Текст научной работы на тему «КРИТИКА НЕКОТОРЫХ ПОЛОЖЕНИЙ ТЕОРИИ ПЕРФОРМАТИВНОСТИ Э. ФИШЕР-ЛИХТЕ(НА ПРИМЕРАХ ПРАКТИК СОУЧАСТИЯ ЗРИТЕЛЕЙ В ПАРТИЦИПАТОРНЫХ ПЕРФОРМАНСАХ)»

УДК 7.038.531 + 81.221.7 ББК 85.344

DOI: 10.30628/1994-9529-2021-17.1-139-170 received 21.01.2021, accepted 31.03.2021

АНТОН АНАТОЛЬЕВИЧ ДЕНИКИН

Институт кино и телевидения (ГИТР), Москва, Россия ResearcherID: R-1815-2016 ORCID: 0000-0001-8101-7952 e-mail: [email protected]

КРИТИКА НЕКОТОРЫХ ПОЛОЖЕНИЙ ТЕОРИИ ПЕРФОРМАТИВНОСТИ Э. ФИШЕР-ЛИХТЕ

(на примерах практик соучастия зрителей в партиципаторных перформансах)
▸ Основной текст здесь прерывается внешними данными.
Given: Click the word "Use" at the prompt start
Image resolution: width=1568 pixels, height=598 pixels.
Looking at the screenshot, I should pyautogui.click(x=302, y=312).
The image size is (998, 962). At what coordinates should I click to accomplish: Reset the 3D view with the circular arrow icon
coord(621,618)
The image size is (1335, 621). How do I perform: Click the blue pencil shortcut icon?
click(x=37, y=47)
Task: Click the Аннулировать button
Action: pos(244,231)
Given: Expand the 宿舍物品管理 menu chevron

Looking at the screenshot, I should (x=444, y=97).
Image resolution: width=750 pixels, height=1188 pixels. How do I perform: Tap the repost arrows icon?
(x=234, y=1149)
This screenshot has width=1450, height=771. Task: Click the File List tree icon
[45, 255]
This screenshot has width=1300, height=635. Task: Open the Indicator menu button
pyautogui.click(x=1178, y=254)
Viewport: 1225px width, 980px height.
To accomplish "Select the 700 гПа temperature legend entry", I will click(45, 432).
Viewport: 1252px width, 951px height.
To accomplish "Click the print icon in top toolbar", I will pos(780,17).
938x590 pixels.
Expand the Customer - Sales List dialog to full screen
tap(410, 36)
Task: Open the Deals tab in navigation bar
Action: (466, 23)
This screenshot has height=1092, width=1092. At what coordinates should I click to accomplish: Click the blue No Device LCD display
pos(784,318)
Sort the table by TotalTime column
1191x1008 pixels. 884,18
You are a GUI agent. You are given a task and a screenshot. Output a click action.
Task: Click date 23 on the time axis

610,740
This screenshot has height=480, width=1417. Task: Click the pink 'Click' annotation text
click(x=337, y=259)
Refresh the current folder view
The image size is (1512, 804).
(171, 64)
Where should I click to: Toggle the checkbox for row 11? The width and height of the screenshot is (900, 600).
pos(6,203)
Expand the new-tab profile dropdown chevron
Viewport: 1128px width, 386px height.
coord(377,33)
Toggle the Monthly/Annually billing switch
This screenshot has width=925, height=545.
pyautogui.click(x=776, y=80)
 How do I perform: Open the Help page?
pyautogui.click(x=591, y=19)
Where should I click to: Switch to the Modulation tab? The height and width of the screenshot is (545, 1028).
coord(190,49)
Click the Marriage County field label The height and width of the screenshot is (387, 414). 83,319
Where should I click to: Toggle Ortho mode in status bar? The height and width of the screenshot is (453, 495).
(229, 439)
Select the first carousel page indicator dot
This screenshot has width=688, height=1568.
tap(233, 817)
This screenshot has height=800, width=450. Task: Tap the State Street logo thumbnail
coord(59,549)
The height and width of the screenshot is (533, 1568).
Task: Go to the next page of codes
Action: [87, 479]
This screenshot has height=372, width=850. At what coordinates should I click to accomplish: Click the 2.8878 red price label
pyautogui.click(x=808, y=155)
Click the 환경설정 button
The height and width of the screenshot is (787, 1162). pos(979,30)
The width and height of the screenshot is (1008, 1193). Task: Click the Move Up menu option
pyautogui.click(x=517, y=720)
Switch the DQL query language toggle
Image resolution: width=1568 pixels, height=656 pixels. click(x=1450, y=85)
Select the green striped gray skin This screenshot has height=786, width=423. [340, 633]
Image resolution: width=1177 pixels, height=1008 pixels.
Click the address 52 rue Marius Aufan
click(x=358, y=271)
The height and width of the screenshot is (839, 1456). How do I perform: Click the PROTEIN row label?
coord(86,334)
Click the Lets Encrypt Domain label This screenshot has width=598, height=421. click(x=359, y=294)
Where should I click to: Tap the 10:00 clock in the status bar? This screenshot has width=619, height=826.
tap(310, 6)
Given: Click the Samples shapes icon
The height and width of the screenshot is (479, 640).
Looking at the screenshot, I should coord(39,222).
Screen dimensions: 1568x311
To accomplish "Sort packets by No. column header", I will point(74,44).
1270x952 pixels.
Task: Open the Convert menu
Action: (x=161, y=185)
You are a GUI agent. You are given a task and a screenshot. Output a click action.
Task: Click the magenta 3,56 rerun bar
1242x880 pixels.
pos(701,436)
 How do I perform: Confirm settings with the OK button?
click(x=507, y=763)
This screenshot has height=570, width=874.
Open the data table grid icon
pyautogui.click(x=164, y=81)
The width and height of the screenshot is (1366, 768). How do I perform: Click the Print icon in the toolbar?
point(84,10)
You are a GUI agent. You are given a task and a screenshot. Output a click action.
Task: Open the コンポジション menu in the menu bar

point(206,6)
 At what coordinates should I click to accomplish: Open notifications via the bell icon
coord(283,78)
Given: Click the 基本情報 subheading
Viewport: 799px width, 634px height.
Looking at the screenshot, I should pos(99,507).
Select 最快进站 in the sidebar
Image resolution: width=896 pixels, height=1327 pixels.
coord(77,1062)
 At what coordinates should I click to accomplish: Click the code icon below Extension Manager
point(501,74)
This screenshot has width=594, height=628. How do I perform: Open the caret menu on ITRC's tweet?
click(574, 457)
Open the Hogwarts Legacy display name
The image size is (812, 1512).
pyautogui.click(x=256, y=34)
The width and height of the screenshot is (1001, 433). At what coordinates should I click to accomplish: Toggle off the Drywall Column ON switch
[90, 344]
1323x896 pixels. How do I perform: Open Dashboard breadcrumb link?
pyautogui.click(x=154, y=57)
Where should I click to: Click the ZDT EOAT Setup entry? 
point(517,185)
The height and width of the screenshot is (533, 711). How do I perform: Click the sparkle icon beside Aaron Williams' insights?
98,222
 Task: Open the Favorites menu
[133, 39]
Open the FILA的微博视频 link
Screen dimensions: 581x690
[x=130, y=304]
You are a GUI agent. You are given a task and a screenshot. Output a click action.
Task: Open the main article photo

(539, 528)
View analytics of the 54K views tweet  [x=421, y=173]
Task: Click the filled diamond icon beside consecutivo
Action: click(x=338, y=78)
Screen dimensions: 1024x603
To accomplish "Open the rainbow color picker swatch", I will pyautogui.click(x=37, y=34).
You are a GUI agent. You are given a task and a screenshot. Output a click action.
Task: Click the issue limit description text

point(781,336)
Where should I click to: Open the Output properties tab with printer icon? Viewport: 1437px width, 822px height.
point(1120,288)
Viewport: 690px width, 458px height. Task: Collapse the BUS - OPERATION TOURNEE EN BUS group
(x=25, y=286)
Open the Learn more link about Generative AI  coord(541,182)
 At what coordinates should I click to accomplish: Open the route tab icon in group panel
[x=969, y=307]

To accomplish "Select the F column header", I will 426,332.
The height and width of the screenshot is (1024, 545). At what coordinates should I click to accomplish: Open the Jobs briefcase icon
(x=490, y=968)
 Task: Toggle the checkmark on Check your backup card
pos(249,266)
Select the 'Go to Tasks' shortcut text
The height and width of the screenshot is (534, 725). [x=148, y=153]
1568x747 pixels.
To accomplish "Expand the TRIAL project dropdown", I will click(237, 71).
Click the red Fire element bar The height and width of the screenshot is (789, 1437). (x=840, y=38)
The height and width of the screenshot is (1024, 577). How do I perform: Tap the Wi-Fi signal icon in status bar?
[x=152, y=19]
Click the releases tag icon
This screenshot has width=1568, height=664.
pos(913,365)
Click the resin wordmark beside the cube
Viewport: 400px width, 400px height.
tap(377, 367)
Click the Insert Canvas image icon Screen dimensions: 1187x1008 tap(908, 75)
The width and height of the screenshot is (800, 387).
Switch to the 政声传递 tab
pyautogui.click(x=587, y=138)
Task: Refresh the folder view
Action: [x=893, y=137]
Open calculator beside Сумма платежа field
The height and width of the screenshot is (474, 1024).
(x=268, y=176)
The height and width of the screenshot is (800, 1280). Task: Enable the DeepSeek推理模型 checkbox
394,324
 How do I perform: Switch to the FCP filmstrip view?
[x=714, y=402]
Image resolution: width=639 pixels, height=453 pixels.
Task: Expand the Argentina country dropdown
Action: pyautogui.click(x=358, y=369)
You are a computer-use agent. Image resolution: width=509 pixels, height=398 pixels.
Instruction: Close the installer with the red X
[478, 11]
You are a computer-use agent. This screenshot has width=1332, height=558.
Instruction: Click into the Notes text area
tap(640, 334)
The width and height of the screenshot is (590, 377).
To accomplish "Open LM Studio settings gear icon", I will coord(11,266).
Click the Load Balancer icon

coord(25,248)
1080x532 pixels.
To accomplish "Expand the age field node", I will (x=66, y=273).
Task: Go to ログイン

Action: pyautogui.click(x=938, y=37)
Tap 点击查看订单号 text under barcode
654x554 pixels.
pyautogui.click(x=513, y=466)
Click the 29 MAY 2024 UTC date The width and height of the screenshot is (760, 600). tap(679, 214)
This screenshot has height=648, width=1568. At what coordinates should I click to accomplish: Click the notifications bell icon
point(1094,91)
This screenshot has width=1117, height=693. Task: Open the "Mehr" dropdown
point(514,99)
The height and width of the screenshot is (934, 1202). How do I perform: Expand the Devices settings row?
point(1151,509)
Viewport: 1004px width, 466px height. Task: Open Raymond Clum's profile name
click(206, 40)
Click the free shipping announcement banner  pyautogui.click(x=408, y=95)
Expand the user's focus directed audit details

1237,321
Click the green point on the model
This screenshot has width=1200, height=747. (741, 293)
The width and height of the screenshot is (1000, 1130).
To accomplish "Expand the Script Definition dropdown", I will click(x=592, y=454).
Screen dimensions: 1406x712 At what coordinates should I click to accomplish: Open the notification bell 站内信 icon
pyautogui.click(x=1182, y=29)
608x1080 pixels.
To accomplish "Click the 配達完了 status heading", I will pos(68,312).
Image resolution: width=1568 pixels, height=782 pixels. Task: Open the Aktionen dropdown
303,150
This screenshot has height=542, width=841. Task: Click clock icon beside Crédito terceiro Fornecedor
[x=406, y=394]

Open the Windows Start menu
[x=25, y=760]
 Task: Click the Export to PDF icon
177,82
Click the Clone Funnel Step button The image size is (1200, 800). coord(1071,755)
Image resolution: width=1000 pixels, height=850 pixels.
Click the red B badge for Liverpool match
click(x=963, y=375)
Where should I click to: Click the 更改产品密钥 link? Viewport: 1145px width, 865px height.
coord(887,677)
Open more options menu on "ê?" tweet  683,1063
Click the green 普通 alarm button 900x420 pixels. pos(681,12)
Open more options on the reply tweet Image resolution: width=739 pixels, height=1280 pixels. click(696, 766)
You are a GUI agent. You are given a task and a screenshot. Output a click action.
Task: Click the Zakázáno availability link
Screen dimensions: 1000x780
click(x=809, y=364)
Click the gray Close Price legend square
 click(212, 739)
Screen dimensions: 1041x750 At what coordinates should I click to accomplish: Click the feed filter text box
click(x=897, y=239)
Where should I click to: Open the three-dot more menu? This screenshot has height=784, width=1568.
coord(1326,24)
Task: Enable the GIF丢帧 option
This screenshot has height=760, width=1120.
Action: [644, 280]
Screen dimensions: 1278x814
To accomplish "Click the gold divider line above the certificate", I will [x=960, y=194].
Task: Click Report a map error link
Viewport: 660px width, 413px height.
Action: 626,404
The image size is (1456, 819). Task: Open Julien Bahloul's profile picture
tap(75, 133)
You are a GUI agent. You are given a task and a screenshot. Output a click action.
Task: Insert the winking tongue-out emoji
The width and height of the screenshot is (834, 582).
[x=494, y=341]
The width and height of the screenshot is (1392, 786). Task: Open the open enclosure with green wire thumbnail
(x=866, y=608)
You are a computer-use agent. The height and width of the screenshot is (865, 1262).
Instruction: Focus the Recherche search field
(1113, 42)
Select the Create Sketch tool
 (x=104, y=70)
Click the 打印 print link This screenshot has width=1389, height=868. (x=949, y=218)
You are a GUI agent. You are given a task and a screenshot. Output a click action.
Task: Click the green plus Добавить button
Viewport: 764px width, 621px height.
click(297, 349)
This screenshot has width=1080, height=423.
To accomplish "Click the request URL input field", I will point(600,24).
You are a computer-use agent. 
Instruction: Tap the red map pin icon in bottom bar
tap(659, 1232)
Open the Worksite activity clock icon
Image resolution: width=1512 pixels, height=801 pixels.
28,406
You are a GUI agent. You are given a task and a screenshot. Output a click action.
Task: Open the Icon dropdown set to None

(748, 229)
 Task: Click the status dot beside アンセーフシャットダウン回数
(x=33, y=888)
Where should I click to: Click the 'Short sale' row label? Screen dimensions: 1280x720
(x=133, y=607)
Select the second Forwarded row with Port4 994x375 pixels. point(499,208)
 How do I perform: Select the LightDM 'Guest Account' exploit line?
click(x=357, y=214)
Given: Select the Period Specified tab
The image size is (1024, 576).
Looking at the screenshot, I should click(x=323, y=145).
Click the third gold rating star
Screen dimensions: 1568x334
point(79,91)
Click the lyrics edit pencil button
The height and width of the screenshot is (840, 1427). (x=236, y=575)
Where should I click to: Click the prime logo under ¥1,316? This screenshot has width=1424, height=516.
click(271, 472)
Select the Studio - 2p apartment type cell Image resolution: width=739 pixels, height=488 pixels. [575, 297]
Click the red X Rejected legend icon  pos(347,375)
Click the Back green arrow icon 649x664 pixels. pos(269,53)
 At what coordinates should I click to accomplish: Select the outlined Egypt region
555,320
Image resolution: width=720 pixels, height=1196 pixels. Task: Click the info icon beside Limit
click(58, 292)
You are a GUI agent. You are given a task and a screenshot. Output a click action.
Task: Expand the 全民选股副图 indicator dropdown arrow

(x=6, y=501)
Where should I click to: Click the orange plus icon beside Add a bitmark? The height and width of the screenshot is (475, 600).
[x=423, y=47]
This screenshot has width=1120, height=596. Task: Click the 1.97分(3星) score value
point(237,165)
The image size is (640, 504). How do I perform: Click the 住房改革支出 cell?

Аннотация. В статье предпринята попытка критического анализа теории перформативности немецкого исследователя Э. Фишер-Лихте. Несмотря на применимость теории Фишер-Лихте к некоторым перформативным арт-практикам, ключевые ее положения не в полной мере отвечают задачам, возможностям и самой специфике партиципаторного перформанса. Вместо концепций «сильного присутствия», «живости», «подлинности» и идее «обмена энергиями» для анализа партиципаторных практик автор предлагает метод «хораграфической коммуникации», понимаемой как индивидуальная и коллективная генерация-испытание возможного, постоянное переизобретение фигуральностей действия, переформирование телесности участников, совместная трансформация смыслообразования. Сравнение перформансов художниц Й. Оно и М. Абрамович помогает прояснить ключевые различия двух подходов к анализу партиципаторного перформанса. Предполагается, что воздействие перформанса заключается в провоцировании аффективного переживания каждым зрителем многообразия несделанного, неявленного, но возможного через реализацию одного из его воплощений в конкретном действии. Особенность перформативного соучастия в том, что процессы, запускаемые действиями перформеров и ответными

действиями зрителей-партиципантов, делают доступным аффективное испытание возможного как наличествующего в потенции. На примерах работ современного перформансиста Т. Сегала показывается, что зрительское соучастие как особый аппарат коммуникации апеллирует к иной культуре передачи знаний, опирающейся не на представление, документацию и архивирование, но на ситуативное самоконфигурирование аутопоэтических систем, на живую мускульную «память» участников, делая актуальными такие явления, как «телесновоплощаемое знание», «более-чем-человеческое» восприятие и процессуальный ассамбляж. Партици-паторные перформансы создают условия, при которых «случайные» и неожиданные действия участников оказываются условием (само)воссоздания формы машины-ассамбляжа через постоянные перевоплощения инвариантов целого. Работы Т. Сегала открывают каждого зрителя-партиципанта как своего рода «актанта-машину», способную своими действиями рекон-фигурировать всю систему и предлагают интерфейс для осуществления возможностей «электрейсной коммуникации». При этом сами процессы совместного реконфигурирования становятся доступными аффективному переживанию каждым из участников. Они заставляют машину-ассамбляж генерировать свою «протосубъективность», в индивидуальном восприятии каждым участником и переживании стадий становления которой, вероятно, и может заключаться эстетика партиципаторного действия. Ключевые слова: партиципаторный перформанс, присутствие, соучастие, машинный ассамбляж, аффективное испытание, фигуральности действия, «более-чем-человеческое» восприятие, электрейсная коммуникация

ANTON A. DENIKIN

GITR Film and Television School, Moscow, Russia ResearcherlD: R-1815-2016 ORCID: 0000-0001-8101-7952 e-mail: [email protected]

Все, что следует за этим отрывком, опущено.